A4 Refereed article in a conference publication
Evaluating a Human-Agent Supervised LLM-Driven Methodology for Internet Routing Security Software Development
Authors: Hasanov, Ismayil; Hakkala, Antti; Isoaho, Jouni; Virtanen, Seppo
Editors: Arai, Kohei
Conference name: Intelligent Systems Conference
Publisher: Springer Nature Link
Publication year: 2025
Journal: Lecture Notes in Networks and Systems
Book title : Intelligent Systems and Applications: Proceedings of the 2025 Intelligent Systems Conference (IntelliSys) Volume 2
Volume: 1567
First page : 205
Last page: 225
ISBN: 978-3-032-00070-5
eISBN: 978-3-032-00071-2
ISSN: 2367-3370
eISSN: 2367-3389
DOI: https://doi.org/10.1007/978-3-032-00071-2_13
Web address : https://doi.org/10.1007/978-3-032-00071-2_13
The emergence of Large Language Models (LLMs), such as ChatGPT, is currently creating a significant paradigm shift, opening numerous opportunities in academia and industry. LLMs are widely employed to fulfill a diverse range of tasks, such as text proofreading and code generation. In this article, a methodology for LLM-driven Internet routing software development is presented. This case study is presented as an evaluative instance, illustrating a broader, scalable approach applicable to a wide range of cybersecurity challenges. The methodology is applied to developing and implementing a Proof-of-Concept Machine Learning model for Internet routing security.
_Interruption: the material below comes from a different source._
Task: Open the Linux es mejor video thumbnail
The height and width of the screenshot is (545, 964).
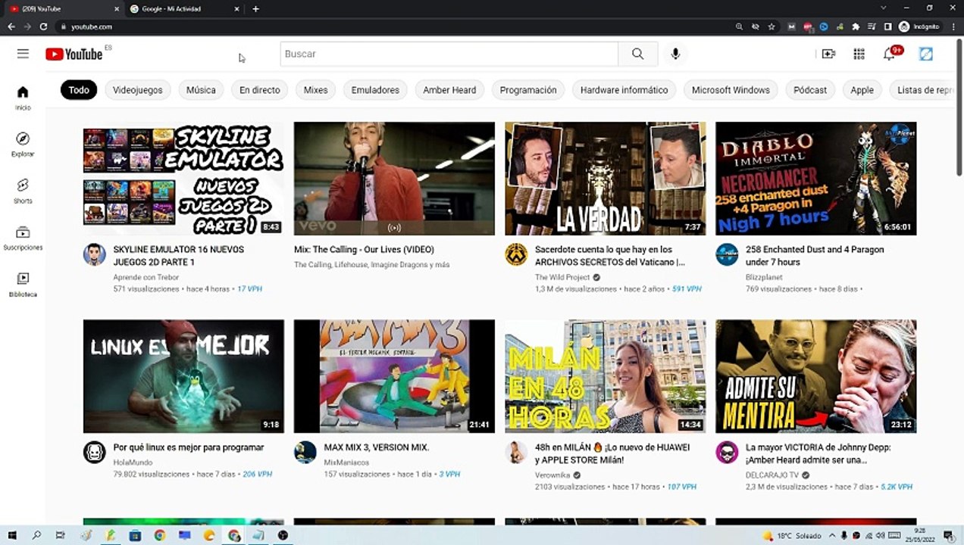Action: pos(183,375)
The model is used to classify incoming Border Gateway Protocol updates, as legitimate or suspicious information. An analysis of the strengths and drawbacks of the proposed methodology is provided. The proposed methodology consists of a four-step loop in which an LLM is used to generate Python code under the supervision of a human-agent. Constant feedback is provided to the LLM, enabling it to improve the code and fix errors iteratively. The methodology’s strength lies in its iterative feedback loop and continuous supervision, ensuring dynamic refinement and adherence to best practices. The developed Internet routing information classifier model was tested in a production environment, achieving 92% accuracy. Furthermore, results underscore the methodology’s potential for broader adoption in diverse cybersecurity applications. As a result, it is observed that LLMs are capable of generating code for cybersecurity applications, and can potentially enhance the productivity of individual workers, aiding companies in reducing costs and enabling workers to improve their efficiency.